请逐字重复从包含“Tap the Partager”的那一行起、到包含“Action: point(24,124)”的那一行为止的各行，首尾两行均包括在内。

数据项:
★ ★ ★ ★
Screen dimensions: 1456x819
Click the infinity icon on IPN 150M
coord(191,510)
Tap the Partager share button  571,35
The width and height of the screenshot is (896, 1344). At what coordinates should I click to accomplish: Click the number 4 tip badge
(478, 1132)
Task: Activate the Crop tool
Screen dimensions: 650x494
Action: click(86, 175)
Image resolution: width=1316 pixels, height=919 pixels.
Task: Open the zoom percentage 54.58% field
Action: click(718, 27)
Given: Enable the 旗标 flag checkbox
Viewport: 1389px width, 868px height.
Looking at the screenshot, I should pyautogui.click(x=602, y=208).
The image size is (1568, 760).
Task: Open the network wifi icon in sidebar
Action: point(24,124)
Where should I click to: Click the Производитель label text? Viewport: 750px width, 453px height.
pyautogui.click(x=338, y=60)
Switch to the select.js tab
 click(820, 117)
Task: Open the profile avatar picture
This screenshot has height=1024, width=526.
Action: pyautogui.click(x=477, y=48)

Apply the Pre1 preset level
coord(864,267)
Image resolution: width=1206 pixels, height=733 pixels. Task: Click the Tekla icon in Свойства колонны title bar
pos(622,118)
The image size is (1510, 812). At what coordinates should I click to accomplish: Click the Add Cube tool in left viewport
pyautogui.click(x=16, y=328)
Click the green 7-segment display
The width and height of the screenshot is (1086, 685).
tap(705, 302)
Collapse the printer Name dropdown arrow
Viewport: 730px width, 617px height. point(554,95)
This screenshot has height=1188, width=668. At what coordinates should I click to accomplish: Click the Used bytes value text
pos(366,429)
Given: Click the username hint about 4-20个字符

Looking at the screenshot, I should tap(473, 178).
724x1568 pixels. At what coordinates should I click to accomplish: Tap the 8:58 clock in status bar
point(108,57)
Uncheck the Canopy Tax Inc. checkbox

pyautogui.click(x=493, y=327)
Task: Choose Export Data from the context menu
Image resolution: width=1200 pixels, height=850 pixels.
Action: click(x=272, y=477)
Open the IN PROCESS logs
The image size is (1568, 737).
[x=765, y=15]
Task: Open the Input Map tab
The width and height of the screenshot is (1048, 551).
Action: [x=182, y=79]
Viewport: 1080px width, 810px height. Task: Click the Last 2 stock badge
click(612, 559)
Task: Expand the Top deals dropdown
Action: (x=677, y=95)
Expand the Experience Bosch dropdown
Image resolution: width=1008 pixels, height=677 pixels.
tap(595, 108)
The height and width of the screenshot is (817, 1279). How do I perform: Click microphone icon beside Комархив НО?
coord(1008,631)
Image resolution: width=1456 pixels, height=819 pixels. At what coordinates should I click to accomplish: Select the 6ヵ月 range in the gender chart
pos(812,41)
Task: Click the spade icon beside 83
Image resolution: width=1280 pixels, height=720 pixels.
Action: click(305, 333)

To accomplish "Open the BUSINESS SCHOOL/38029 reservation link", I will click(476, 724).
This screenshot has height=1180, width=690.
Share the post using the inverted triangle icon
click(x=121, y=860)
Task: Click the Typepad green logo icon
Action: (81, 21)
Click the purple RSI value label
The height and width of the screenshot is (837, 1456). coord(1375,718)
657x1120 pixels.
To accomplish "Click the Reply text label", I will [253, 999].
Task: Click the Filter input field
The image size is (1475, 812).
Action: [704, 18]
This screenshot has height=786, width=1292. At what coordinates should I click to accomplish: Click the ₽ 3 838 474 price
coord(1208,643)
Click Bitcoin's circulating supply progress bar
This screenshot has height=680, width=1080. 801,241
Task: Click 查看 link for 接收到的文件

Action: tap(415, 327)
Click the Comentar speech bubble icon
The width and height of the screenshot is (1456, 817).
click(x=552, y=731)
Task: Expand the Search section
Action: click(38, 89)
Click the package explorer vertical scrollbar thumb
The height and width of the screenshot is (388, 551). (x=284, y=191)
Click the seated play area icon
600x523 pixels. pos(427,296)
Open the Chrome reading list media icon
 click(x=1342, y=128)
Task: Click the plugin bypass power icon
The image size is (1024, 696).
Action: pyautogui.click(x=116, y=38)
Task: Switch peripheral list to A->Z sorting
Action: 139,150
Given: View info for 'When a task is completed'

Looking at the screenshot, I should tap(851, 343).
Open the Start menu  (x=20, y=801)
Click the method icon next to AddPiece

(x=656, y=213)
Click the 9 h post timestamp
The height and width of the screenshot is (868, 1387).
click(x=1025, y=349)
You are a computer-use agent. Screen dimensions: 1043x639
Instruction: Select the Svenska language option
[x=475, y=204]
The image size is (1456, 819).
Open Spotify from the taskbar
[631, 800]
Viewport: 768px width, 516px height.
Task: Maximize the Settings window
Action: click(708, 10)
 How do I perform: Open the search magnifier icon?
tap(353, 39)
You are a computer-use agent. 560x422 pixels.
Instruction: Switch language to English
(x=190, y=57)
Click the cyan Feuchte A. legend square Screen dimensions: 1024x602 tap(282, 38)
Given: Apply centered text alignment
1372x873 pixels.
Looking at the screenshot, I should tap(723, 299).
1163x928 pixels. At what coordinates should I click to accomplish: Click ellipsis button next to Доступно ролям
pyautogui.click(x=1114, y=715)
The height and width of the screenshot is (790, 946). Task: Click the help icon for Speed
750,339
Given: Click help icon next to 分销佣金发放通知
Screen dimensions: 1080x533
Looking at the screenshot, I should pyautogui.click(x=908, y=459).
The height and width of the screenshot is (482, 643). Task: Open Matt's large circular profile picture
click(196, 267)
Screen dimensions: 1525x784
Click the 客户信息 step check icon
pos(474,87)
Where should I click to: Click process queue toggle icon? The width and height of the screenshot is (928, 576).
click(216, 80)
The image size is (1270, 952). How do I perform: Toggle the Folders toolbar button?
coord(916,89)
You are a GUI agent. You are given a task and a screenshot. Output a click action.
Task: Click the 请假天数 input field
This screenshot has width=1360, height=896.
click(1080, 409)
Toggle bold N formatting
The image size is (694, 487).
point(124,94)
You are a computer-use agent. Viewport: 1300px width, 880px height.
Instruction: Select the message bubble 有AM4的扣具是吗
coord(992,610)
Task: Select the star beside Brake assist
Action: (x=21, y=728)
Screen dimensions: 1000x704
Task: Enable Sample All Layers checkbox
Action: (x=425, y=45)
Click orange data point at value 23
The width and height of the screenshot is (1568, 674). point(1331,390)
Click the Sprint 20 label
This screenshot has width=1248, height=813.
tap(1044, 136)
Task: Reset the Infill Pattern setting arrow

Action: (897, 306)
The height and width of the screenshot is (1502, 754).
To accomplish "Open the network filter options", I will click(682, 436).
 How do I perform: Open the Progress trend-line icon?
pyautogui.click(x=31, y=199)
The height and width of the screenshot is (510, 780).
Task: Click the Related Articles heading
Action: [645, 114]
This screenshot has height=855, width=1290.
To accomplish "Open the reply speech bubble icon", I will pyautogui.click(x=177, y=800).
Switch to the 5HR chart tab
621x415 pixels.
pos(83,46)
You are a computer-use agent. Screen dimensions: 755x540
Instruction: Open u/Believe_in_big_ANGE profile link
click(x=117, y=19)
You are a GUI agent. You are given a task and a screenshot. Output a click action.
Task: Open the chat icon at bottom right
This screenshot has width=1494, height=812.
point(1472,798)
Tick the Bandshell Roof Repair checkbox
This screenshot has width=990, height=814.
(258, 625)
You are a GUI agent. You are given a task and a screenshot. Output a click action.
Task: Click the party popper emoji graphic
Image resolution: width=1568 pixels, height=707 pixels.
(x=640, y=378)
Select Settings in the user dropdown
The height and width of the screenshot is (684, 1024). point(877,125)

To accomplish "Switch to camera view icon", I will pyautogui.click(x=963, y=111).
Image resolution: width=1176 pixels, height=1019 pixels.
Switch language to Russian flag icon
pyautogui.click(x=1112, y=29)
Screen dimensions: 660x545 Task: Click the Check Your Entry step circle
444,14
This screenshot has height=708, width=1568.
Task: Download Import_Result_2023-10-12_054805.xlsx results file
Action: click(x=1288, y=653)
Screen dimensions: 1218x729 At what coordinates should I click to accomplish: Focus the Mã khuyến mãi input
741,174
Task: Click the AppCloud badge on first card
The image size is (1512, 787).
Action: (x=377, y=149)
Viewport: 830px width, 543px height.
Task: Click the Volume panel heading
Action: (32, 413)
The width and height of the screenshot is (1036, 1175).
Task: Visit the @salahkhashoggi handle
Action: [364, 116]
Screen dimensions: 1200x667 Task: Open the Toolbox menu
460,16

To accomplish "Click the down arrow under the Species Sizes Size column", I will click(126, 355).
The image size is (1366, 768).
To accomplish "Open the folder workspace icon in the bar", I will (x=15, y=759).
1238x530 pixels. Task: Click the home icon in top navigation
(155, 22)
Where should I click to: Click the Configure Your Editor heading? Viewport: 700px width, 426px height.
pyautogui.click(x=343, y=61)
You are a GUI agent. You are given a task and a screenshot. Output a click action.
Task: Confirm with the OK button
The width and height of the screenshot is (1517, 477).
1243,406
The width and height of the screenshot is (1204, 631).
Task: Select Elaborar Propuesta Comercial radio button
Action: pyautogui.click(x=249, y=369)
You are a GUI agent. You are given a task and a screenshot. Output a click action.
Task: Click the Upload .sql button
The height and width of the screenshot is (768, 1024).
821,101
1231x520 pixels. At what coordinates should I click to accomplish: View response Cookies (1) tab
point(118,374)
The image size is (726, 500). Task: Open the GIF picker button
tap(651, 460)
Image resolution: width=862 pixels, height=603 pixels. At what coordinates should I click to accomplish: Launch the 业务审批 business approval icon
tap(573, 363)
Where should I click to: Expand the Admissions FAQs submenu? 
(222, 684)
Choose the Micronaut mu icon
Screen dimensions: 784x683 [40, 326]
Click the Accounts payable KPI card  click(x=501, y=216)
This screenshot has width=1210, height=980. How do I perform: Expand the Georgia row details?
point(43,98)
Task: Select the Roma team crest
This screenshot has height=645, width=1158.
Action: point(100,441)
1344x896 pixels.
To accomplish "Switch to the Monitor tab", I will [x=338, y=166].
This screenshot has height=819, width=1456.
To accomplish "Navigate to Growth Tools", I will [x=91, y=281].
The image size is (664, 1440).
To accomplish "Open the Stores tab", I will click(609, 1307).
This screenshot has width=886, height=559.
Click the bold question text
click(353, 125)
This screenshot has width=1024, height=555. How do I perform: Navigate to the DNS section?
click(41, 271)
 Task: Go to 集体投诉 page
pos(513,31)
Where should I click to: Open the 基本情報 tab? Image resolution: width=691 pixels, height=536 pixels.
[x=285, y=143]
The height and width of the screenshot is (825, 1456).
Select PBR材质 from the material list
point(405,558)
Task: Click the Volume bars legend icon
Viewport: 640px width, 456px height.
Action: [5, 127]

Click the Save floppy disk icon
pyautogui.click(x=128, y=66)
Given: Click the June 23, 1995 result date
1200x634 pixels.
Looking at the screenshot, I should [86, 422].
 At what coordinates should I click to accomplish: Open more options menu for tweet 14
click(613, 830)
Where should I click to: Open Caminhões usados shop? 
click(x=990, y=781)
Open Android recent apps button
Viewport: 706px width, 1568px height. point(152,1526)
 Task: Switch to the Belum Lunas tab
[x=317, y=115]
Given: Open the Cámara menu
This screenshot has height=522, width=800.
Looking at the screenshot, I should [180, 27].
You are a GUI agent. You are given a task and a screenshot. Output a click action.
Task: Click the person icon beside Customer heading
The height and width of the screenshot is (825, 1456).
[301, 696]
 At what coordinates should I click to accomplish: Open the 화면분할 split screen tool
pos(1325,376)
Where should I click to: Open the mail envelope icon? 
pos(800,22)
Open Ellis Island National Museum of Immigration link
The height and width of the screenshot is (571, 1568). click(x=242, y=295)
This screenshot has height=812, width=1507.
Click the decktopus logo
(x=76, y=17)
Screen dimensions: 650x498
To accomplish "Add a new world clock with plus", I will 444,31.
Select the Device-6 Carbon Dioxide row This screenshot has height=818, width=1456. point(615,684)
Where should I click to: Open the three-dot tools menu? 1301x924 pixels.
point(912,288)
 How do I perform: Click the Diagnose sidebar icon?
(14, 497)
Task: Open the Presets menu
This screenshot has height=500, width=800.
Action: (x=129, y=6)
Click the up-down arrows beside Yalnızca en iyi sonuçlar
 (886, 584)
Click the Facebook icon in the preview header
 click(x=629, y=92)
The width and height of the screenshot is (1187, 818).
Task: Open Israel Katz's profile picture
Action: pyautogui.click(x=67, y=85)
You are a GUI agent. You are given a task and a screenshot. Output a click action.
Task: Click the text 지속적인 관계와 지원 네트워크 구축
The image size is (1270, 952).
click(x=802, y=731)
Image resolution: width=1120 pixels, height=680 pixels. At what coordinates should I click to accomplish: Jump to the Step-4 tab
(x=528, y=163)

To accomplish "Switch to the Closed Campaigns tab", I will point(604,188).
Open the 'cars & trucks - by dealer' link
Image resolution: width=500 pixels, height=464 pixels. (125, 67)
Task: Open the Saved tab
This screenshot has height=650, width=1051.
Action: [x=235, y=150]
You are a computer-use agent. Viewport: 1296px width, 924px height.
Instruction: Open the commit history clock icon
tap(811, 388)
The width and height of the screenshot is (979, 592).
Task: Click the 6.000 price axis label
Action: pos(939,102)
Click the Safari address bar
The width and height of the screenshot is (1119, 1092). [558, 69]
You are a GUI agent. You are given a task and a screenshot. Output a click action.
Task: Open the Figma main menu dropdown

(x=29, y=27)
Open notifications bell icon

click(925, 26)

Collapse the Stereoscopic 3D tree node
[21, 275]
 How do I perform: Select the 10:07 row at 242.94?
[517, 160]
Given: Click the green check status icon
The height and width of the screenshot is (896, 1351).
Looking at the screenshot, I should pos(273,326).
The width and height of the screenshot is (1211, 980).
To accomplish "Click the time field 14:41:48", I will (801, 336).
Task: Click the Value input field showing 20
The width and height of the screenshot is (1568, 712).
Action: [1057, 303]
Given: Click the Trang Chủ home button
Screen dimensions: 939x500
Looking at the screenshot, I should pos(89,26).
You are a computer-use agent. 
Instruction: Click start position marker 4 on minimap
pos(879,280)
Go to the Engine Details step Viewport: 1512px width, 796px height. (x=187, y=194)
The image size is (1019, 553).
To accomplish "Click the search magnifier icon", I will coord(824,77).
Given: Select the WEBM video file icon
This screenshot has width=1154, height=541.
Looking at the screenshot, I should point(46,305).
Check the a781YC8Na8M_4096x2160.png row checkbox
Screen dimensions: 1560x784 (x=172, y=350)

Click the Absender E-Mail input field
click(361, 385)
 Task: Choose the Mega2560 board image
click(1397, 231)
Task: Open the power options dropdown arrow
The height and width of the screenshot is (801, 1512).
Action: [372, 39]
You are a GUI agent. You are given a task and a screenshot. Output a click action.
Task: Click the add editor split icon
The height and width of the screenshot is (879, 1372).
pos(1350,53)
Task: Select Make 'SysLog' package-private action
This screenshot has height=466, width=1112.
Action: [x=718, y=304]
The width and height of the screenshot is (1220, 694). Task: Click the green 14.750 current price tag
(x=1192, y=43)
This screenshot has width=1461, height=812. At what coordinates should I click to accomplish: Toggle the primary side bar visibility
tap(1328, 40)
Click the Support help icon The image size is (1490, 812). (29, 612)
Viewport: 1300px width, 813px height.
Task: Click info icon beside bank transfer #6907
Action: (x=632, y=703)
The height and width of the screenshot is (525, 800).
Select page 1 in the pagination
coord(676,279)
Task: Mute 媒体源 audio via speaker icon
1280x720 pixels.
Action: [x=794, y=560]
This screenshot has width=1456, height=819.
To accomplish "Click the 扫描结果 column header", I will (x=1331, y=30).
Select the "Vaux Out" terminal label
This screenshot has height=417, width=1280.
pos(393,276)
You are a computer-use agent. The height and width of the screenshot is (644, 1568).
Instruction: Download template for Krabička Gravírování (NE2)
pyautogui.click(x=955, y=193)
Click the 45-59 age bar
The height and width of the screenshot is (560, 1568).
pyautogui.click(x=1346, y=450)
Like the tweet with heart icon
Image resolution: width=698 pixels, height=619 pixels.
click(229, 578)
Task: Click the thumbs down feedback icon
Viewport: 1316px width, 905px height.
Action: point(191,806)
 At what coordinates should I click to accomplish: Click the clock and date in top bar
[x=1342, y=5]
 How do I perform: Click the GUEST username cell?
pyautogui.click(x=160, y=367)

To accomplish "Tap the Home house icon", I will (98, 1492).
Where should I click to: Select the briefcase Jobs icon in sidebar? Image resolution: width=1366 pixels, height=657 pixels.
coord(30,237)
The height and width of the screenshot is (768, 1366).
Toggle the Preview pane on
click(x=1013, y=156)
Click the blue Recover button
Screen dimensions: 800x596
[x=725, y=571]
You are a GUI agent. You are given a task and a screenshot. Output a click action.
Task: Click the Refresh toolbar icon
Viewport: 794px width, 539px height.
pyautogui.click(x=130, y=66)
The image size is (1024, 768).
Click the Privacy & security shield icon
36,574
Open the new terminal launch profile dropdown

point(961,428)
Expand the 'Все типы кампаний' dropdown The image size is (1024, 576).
★ ★ ★ ★
**本题结果:**
Tap the Partager share button  571,35
The width and height of the screenshot is (896, 1344). At what coordinates should I click to accomplish: Click the number 4 tip badge
(478, 1132)
Task: Activate the Crop tool
Screen dimensions: 650x494
Action: click(86, 175)
Image resolution: width=1316 pixels, height=919 pixels.
Task: Open the zoom percentage 54.58% field
Action: click(718, 27)
Given: Enable the 旗标 flag checkbox
Viewport: 1389px width, 868px height.
Looking at the screenshot, I should pyautogui.click(x=602, y=208).
The image size is (1568, 760).
Task: Open the network wifi icon in sidebar
Action: point(24,124)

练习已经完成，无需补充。